FILE PHOTO: Saudi riyal, yuan, Turkish lira, pound, U.S. dollar, euro and Jordanian dinar banknotes are seen in this illustration taken January 6, 2020. REUTERS/Dado Ruvic/Illustration
September 14, 2020
By Hideyuki Sano
TOKYO (Reuters) – The British pound flirted with a 1-1/2-month low against the dollar on Monday on fears about no-deal Brexit while investors waited for Japan’s ruling party to choose a successor to Prime Minister Shinzo Abe.
The British pound changed hands at $1.2806 <GBP=D4>, having hit a 1 1/2-month low of $1.2767 on Friday.
Against the euro, it slid to 5 1/2-month low of 92.54 pence per euro <EURGBP=D4> and last stood at 92.47.
The pound was under pressure from fears that Britain will end its post-Brexit transition period without agreeing any trading arrangements.
London explicitly acknowledged last week that it could break international law by ignoring some parts of its European Union divorce treaty, prompting a rapid rebuke from the EU’s chief executive.
Former British prime ministers Tony Blair and John Major said on Sunday Britain must drop a “shocking” plan to pass legislation that breaks its divorce treaty with the European Union, in a breach of international law.
The dollar stood at 106.13 yen <JPY=>, stuck in its familiar territory in the past couple of weeks.
Japanese Chief Cabinet Secretary Yoshihide Suga is poised to become head of Japan’s ruling party on Monday and prime minister on Wednesday, succeeding Shinzo Abe, the nation’s longest-serving leader.

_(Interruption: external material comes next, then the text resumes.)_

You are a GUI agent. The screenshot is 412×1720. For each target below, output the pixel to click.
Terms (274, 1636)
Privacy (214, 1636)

Because Suga has long been a loyal aide to Abe and has vowed to continue his policies, few market players expect radical changes.
“The focus is on the line-up of his cabinet as well as whether he will call a snap election,” said Minori Uchida, chief FX strategist at MUFG Bank. “He is saying he will continue and advance Abenomics but it is questionable how much advancement he can make.”

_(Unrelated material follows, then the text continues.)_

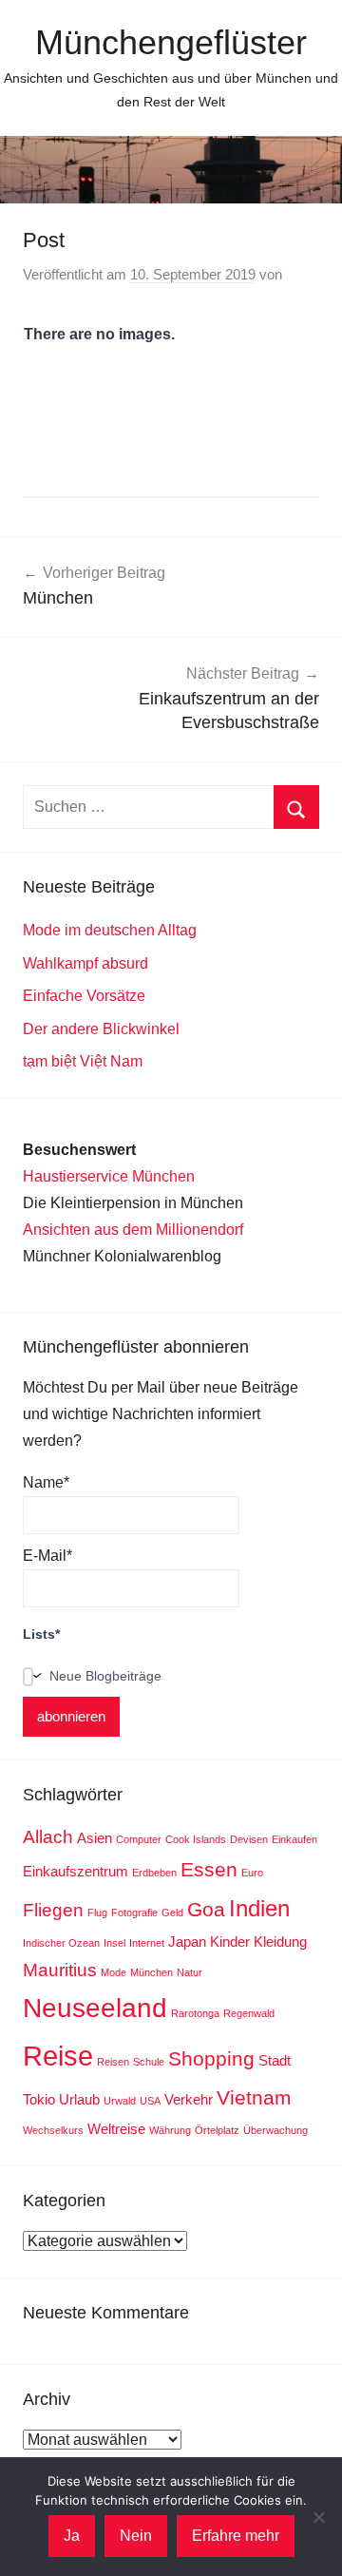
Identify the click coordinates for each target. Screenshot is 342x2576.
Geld (172, 1912)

The euro held firm after three straight days of gains at $1.18455 <EUR=>.
The common currency was supported after the European Central Bank showed no apparent sign of stemming the single currency’s appreciation.
The dollar’s index against a basket of currencies stood little changed at 93.317 <=USD>, with focus on the Federal Reserve’s policy announcement on Wednesday.
Expectations of further monetary easing by the Fed have been a drag on the dollar. The dollar index has lost more than 4% so far this quarter.
But some analyst say markets may have gone too far in expecting further stimulus from the Fed.
“Having set aside yield curve control (YCC) as a near-term policy option, the FOMC does not seem to have an operational consensus on how to use the balance sheet,” New York-based strategists at Standard Chartered Bank wrote in report. “This may disappoint investors.”